Restate the lines word for word, from the first line of the records through the line containing "About (404, 178)". Leave out the pictures and anything after that line.

_ _ _

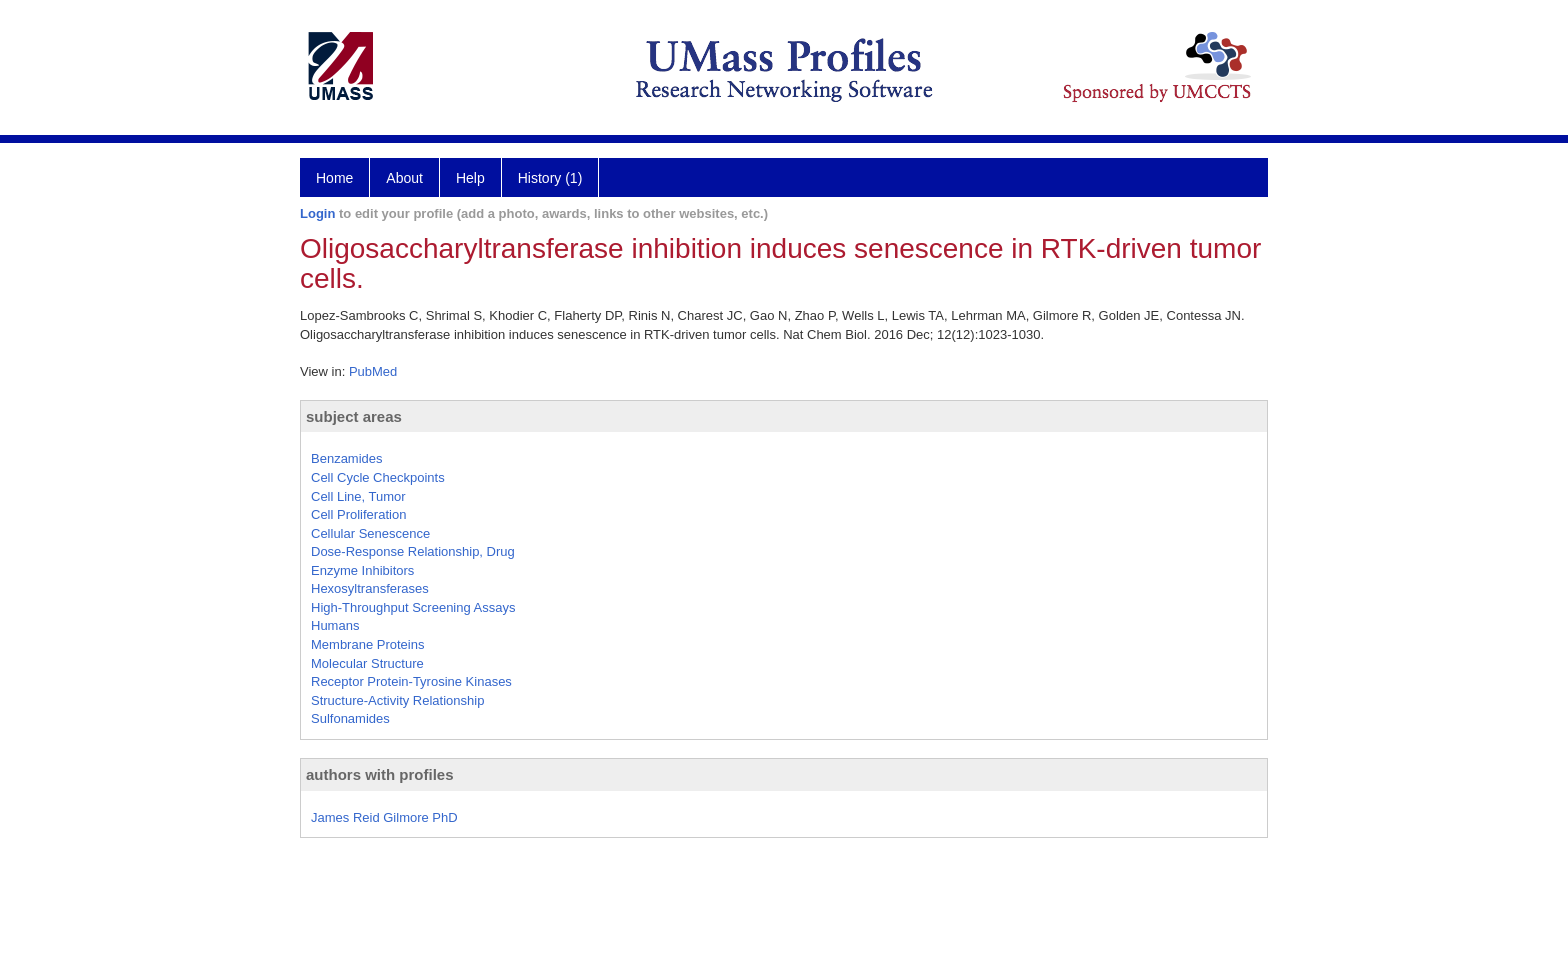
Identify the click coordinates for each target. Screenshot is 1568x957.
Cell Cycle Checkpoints (378, 477)
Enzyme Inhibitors (362, 570)
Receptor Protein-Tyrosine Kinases (411, 681)
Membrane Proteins (367, 644)
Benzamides (347, 458)
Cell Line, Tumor (358, 496)
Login (317, 213)
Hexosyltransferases (370, 588)
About (404, 178)
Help (470, 178)
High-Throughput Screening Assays (413, 607)
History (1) (550, 178)
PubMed (373, 371)
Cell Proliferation (358, 514)
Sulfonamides (350, 718)
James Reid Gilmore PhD (384, 817)
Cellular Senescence (370, 533)
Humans (335, 625)
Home (334, 178)
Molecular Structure (367, 663)
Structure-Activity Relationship (397, 700)
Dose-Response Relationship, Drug (413, 551)
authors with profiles (380, 774)
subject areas (354, 416)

_ _ _

**Written answer**
Identify the click coordinates for each target. Screenshot is 1568x957.
Cell Cycle Checkpoints (378, 477)
Enzyme Inhibitors (362, 570)
Receptor Protein-Tyrosine Kinases (411, 681)
Membrane Proteins (367, 644)
Benzamides (347, 458)
Cell Line, Tumor (358, 496)
Login (317, 213)
Hexosyltransferases (370, 588)
About (404, 178)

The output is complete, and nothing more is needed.